Tableau 3.1. L’économie des institutions de Williamson.

Niveau Description Fréquence

N1 Embeddedness *: Institutions informelles, coutumes, traditions, normes religieuses, 102 - 103 N2 Environnement institutionnel : Institutions formelles, règles formelles

du jeu (lois, droits de propriété)

10 - 102

N3 Gouvernance : formes

organisationnelles (contrat)

1 - 10

N4 Allocation des ressources

et de l’emploi (prix et quantité, incitations)

En continu

* Embeddedness est un terme anglais difficile à traduire convenablement en français. Il signifie ici inséré, profondément ancré.

Source : Tiré de Williamson [2000] p. 597.

1.2 Les coûts de transaction : un concept unificateur

Les deux volets du programme de recherche néo-institutionnel, bien qu’ayant des niveaux d’analyse différents, partagent un même accord sur l’importance des coûts de transaction. Dans le volet institutionnel, les coûts de transaction sont associés à la performance des économies.
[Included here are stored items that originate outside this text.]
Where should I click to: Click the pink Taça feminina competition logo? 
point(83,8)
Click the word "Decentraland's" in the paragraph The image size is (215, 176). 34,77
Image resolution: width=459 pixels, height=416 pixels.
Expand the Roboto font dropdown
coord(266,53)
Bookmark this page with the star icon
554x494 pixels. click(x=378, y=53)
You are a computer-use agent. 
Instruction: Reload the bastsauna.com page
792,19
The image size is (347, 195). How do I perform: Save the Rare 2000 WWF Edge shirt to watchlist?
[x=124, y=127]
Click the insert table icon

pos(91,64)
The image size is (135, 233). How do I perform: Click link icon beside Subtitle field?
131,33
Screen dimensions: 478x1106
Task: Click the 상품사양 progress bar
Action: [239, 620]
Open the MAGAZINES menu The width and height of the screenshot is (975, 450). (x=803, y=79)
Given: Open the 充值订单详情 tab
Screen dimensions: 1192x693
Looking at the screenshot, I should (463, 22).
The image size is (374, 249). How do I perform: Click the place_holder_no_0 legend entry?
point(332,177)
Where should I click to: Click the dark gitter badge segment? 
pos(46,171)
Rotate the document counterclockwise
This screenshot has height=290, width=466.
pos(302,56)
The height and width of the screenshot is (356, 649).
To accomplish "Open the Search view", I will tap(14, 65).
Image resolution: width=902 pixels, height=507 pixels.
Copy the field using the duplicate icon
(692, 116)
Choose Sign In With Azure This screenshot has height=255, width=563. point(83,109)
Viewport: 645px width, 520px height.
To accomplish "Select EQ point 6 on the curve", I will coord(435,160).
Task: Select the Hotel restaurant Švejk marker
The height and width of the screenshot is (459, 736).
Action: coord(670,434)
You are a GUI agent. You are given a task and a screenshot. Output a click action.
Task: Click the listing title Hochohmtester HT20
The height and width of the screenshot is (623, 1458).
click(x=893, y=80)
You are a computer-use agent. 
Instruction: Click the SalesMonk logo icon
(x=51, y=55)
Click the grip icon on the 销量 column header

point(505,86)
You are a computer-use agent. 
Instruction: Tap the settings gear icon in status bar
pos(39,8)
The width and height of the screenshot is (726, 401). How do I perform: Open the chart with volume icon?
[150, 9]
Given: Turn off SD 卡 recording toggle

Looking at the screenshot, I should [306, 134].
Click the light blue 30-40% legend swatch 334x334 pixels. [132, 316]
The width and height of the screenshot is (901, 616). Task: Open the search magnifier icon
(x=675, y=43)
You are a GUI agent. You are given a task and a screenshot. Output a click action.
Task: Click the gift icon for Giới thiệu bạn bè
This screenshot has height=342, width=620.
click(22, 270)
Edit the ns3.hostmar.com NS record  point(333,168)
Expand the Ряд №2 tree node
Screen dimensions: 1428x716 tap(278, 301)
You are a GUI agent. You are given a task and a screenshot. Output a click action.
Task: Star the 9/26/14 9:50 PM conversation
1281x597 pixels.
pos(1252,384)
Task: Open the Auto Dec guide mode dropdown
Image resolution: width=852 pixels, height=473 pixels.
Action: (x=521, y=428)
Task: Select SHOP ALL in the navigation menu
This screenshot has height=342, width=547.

En posant les règles du jeu, les institutions offrent une structure plus stable aux interactions humaines ce qui permet de réduire l’incertitude entourant les échanges et donc, les coûts de transaction de l’économie en général (North [1990]). Selon North, une économie qui a su développer des institutions permettant de minimiser les coûts de transaction est plus performante.

Dans le volet gouvernance, les coûts de transaction sont utilisés comme paramètre de référence dans le choix de structures de gouvernance des transactions (Williamson [1975]). Le principe sous-jacent à ce choix est celui d’alignement discriminant. Selon ce principe, les agents choisissent un arrangement organisationnel selon certains attributs de la transaction afin de minimiser leurs coûts de transaction.

La transaction est donc centrale dans les deux volets. Mais pourquoi cette emphase sur les transactions? Pour les auteurs s’inscrivant dans le courant néo-institutionnaliste, la transaction est au cœur de l’activité économique, et donc de sa performance. Comme l’indique Ménard, on ne pourrait tirer profit de la division du travail et de l’organisation de la production qui en découle sans dispositifs efficaces pour réaliser les transactions (Ménard [2003] p.7). La prochaine section présente les principaux éléments d’analyse du volet gouvernance de l’économie néo-institutionnelle. Le volet institution est présenté dans la section 3.